- **AIM OF THE TASK**:
From the line containing "603x316 pixels." through the last line of the records below, output every line exactly as it appears, but leave out the pictures.

(Saved data entries)
• • • • • • •

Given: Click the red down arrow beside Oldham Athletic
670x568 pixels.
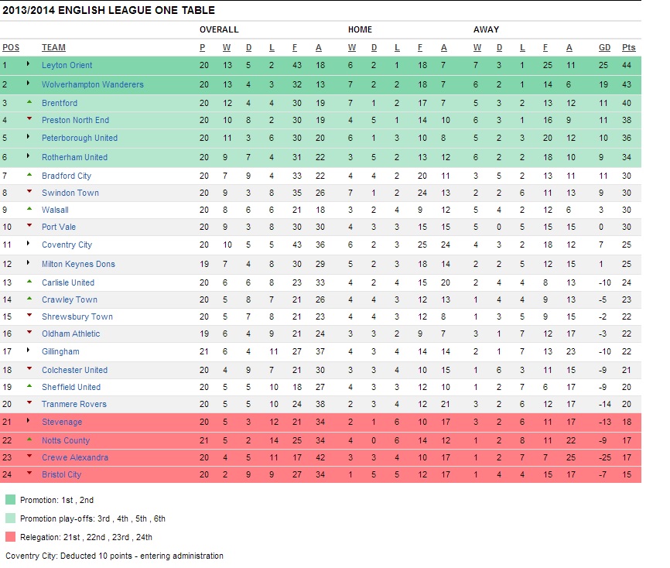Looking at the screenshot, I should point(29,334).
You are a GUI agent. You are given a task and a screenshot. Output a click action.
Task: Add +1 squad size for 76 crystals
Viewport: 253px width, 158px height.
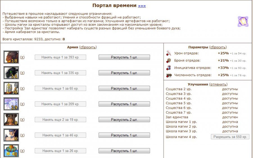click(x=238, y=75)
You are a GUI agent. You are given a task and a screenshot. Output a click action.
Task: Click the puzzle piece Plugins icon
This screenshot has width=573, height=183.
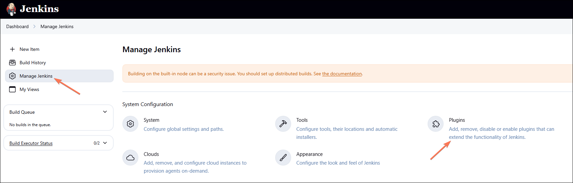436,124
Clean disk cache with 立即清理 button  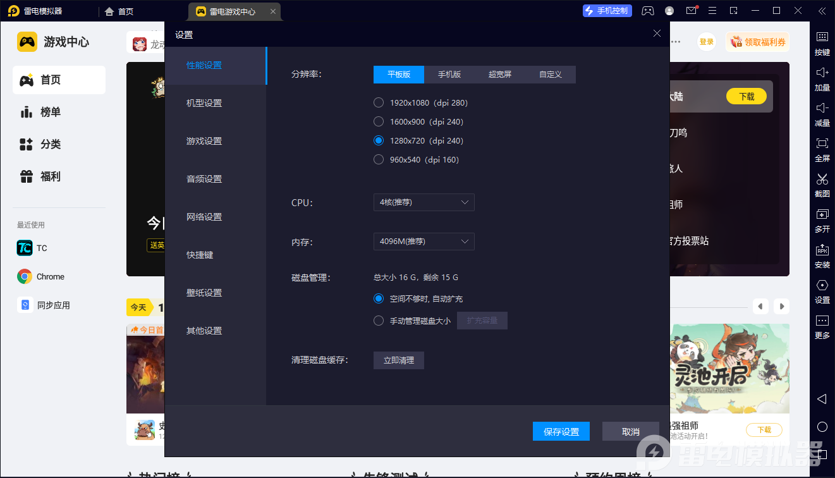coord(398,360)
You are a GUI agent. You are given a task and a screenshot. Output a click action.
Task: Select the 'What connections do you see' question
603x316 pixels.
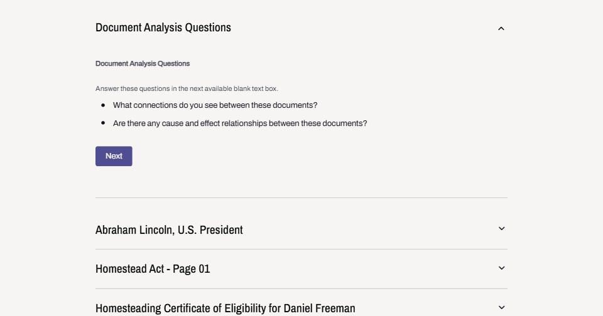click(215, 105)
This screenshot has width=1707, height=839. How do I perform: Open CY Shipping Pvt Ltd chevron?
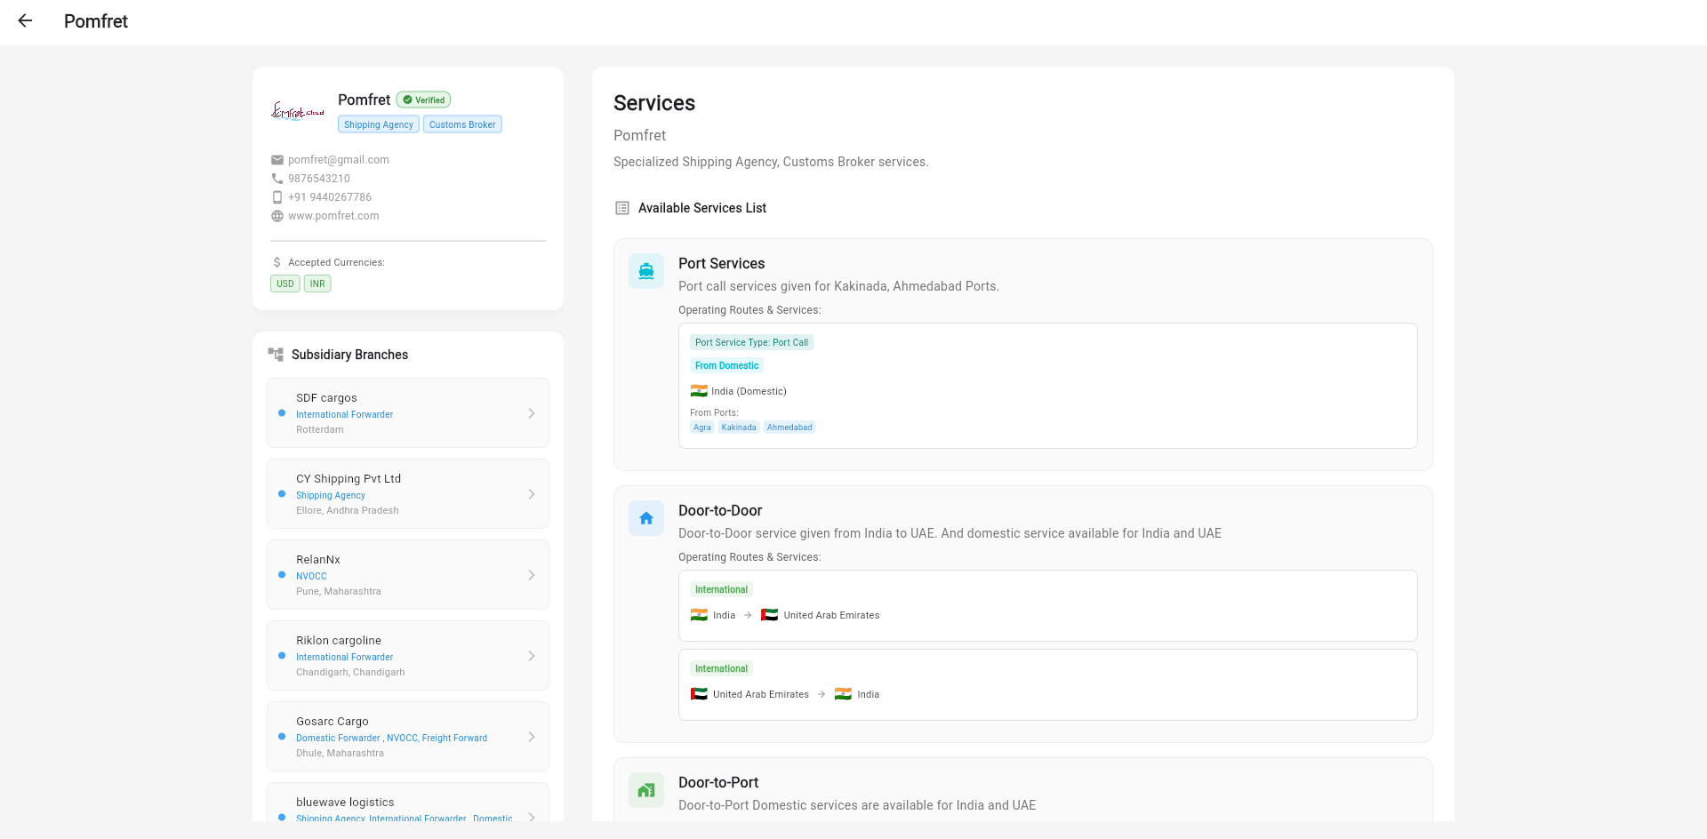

• • • • • • •

- **TASK RESULT**:
603x316 pixels.
click(215, 105)
This screenshot has width=1707, height=839. How do I perform: Open CY Shipping Pvt Ltd chevron?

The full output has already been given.